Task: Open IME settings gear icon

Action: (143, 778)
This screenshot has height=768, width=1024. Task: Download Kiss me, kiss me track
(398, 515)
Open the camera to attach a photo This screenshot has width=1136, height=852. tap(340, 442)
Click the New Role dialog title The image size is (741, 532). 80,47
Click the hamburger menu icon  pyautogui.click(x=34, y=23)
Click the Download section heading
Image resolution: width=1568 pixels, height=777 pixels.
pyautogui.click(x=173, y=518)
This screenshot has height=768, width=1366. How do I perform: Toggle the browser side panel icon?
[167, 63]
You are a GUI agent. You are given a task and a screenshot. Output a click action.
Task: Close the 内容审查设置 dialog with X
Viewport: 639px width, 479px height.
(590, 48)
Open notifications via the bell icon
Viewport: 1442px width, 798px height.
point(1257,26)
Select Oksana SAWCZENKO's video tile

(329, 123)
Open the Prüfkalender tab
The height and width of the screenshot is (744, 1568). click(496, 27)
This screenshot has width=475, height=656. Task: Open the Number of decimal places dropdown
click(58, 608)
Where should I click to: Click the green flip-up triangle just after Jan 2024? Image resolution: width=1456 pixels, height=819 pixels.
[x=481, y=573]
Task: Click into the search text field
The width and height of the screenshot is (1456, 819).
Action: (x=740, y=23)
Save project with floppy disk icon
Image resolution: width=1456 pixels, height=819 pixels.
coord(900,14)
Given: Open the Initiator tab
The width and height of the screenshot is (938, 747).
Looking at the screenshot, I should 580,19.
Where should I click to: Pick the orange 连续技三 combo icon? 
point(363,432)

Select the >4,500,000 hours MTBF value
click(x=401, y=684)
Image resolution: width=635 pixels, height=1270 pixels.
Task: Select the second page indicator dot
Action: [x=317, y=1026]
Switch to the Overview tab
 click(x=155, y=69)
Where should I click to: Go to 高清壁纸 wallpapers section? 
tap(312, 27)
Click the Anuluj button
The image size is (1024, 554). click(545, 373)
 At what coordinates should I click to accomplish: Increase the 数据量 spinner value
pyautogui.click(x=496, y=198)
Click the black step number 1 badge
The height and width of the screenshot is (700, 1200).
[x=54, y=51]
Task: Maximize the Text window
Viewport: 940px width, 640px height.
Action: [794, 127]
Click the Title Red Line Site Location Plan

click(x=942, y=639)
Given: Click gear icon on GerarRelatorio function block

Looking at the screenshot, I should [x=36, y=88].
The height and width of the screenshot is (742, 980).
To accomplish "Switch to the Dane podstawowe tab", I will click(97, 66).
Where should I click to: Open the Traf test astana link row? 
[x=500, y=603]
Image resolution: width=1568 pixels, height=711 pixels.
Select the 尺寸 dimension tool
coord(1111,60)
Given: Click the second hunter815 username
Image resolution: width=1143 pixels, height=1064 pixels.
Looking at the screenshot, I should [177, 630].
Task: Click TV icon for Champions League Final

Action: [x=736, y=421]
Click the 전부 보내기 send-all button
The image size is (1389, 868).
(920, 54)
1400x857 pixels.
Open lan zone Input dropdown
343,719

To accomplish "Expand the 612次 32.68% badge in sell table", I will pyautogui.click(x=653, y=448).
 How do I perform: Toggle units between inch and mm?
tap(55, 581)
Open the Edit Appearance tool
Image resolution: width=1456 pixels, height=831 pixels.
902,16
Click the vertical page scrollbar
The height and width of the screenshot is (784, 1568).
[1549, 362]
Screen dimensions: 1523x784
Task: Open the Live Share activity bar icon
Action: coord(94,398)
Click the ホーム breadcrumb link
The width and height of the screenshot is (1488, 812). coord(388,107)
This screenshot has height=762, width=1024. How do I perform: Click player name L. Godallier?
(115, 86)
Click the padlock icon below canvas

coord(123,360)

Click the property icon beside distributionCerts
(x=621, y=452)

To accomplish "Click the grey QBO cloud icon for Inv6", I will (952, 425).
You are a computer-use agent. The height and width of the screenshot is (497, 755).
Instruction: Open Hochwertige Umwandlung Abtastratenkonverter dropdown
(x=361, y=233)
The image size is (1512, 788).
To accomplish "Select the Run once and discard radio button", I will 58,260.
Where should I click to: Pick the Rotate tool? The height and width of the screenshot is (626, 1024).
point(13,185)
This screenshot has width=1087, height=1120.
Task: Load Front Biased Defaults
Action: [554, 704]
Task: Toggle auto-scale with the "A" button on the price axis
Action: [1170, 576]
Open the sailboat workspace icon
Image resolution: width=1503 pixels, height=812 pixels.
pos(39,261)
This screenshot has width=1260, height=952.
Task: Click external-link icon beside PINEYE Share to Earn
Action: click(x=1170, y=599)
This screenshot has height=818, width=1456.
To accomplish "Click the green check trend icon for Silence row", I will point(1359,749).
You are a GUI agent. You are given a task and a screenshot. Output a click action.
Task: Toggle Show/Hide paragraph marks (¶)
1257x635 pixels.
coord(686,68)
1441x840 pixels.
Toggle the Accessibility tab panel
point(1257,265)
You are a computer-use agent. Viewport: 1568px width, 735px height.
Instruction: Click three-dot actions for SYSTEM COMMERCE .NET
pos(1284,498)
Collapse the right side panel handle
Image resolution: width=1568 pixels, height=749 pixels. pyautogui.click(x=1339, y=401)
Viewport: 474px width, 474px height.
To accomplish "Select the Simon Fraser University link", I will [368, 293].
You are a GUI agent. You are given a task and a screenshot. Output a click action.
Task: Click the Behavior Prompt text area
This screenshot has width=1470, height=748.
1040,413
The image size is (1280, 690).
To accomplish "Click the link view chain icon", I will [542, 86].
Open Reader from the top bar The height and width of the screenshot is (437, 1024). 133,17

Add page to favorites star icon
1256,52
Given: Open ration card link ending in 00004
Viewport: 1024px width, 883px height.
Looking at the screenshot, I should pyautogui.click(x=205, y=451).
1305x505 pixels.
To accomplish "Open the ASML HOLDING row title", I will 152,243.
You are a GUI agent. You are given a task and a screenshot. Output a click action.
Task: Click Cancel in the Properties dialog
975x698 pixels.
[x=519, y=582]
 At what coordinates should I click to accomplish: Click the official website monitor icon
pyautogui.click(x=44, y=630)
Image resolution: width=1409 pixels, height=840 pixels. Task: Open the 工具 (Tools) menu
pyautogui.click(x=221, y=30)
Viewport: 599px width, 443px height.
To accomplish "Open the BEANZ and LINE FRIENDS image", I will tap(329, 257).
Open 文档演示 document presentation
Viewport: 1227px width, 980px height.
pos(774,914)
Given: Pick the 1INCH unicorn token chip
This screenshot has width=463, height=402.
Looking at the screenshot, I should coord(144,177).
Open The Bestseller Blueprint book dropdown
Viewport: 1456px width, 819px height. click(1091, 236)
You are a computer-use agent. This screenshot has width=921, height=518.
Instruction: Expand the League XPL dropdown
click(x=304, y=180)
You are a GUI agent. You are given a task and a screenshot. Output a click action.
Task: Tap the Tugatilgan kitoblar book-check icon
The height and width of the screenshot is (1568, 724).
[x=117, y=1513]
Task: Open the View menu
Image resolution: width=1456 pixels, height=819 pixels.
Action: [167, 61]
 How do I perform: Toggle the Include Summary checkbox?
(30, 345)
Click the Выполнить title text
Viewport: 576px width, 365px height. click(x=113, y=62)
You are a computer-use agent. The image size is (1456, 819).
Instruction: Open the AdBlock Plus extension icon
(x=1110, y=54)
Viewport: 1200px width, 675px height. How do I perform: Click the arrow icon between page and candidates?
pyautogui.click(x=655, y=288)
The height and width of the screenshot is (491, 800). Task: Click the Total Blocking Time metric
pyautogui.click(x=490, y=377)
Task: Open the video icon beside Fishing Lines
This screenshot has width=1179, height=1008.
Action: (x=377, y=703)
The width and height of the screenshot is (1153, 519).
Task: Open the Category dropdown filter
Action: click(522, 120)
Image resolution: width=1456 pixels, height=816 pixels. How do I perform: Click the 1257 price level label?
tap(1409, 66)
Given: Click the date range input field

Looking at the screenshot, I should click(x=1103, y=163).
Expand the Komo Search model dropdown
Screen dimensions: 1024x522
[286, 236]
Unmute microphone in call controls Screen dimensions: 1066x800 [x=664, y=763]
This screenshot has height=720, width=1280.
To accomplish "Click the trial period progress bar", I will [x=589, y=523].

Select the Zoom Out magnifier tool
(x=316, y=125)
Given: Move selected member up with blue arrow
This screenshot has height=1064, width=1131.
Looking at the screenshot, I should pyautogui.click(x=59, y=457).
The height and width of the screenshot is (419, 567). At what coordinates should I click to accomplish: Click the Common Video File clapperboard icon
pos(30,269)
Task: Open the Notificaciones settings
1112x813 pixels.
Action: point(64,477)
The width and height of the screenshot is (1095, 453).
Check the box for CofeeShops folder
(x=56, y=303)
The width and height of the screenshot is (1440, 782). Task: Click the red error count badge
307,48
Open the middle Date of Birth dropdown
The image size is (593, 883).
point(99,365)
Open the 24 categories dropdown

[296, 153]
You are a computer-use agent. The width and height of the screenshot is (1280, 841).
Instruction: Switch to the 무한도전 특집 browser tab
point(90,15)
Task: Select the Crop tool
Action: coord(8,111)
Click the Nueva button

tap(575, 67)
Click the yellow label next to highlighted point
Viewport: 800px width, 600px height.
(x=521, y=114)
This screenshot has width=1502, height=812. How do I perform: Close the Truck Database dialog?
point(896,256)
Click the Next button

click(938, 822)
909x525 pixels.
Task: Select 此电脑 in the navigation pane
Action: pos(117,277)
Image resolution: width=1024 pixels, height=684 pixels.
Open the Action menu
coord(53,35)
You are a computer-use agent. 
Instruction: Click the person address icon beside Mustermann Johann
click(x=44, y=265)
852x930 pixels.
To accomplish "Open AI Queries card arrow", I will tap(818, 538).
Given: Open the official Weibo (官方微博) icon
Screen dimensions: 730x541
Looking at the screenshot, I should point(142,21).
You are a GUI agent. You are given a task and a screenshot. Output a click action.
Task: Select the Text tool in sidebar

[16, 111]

· · · · ·

**Given problem:** Repeat the items that begin with the line containing "This screenshot has width=1502, height=812." and end with the line containing "coord(53,35)", including both of those lines.

**Exercise answer:**
This screenshot has width=1502, height=812. How do I perform: Close the Truck Database dialog?
point(896,256)
Click the Next button

click(938, 822)
909x525 pixels.
Task: Select 此电脑 in the navigation pane
Action: pos(117,277)
Image resolution: width=1024 pixels, height=684 pixels.
Open the Action menu
coord(53,35)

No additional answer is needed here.